Terminal fragments cover the residues near N and C terminus while the internal fragments cover the residues interior of the protein (Figure 3C). For Met-55, terminal fragments cover the residue 11 times, and 4 additional internal fragments cover Met-55. Similarly, Met-131 was covered by a terminal fragment 23 times, and 3 additional internal fragments cover the modified residue.
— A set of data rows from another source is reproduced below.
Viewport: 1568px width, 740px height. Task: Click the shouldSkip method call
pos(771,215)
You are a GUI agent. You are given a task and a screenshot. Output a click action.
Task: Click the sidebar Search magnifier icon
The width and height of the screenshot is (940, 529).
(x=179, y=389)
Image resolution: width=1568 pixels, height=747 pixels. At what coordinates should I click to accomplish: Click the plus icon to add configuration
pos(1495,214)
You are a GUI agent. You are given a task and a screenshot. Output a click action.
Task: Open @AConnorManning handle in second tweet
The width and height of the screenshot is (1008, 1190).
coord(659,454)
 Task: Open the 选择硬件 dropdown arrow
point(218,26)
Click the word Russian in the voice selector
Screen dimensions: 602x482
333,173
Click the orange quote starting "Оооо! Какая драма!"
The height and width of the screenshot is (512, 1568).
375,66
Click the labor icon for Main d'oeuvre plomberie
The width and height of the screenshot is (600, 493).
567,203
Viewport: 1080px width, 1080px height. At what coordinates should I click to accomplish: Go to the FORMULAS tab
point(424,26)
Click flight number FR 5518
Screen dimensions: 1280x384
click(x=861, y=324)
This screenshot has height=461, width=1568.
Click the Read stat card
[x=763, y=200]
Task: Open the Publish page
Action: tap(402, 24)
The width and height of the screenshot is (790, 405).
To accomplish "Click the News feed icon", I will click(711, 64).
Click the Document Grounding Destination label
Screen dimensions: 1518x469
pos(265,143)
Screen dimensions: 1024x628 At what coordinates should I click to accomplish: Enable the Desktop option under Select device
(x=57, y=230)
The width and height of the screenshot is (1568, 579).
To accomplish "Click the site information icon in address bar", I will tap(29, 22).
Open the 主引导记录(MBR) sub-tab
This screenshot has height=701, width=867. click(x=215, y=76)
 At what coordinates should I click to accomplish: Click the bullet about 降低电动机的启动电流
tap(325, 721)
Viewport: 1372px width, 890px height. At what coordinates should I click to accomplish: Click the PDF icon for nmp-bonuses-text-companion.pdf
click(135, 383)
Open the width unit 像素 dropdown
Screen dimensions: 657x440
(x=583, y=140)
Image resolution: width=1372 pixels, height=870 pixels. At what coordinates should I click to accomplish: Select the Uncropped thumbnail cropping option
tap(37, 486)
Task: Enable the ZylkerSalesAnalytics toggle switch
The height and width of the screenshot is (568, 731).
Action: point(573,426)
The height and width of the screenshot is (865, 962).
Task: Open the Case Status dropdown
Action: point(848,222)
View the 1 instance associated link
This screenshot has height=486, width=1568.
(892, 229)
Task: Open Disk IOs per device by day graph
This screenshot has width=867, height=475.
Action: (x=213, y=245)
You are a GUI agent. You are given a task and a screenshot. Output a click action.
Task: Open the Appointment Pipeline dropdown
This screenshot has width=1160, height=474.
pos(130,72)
When the inter-amino acid cleavage sites of apo-myoglobin are considered, terminal fragments account for 67 inter-amino cleavage sites and inclusion of internal fragments increased the number of inter-amino acid cleavage sites to 84 (Figure 3D). This included a cut site between position 53 and 54, which narrowed down the location of oxidation on Met-55. Increased coverage of residues with PTMs increases confidence that a modification occurs on a particular residue.

DISCUSSION

ClipsMS efficiently assigns both terminal and internal fragments present in top-down mass spectra. Assigning internal fragments can enhance top-down mass spectrometry analysis (Figure 2B). For apo-myoglobin, the sequence coverage obtained was enhanced from 59% to 66%. This data agrees well with previous reports obtained for proteins and peptides.32, 37, 38 Conventionally, internal fragment analysis has been ignored; including internal fragments may help to increase the molecular weight limit of 30 kDa that is often observed for high sequence coverage TD-MS.17, 39, 40 Here, we demonstrate that internal fragments can provide more information of the interior of the protein (Figure 2C). In addition, a plethora of PTMs are located within the interior of protein sequences,41 hence internal fragment assignments can aid in the localization of these PTMs.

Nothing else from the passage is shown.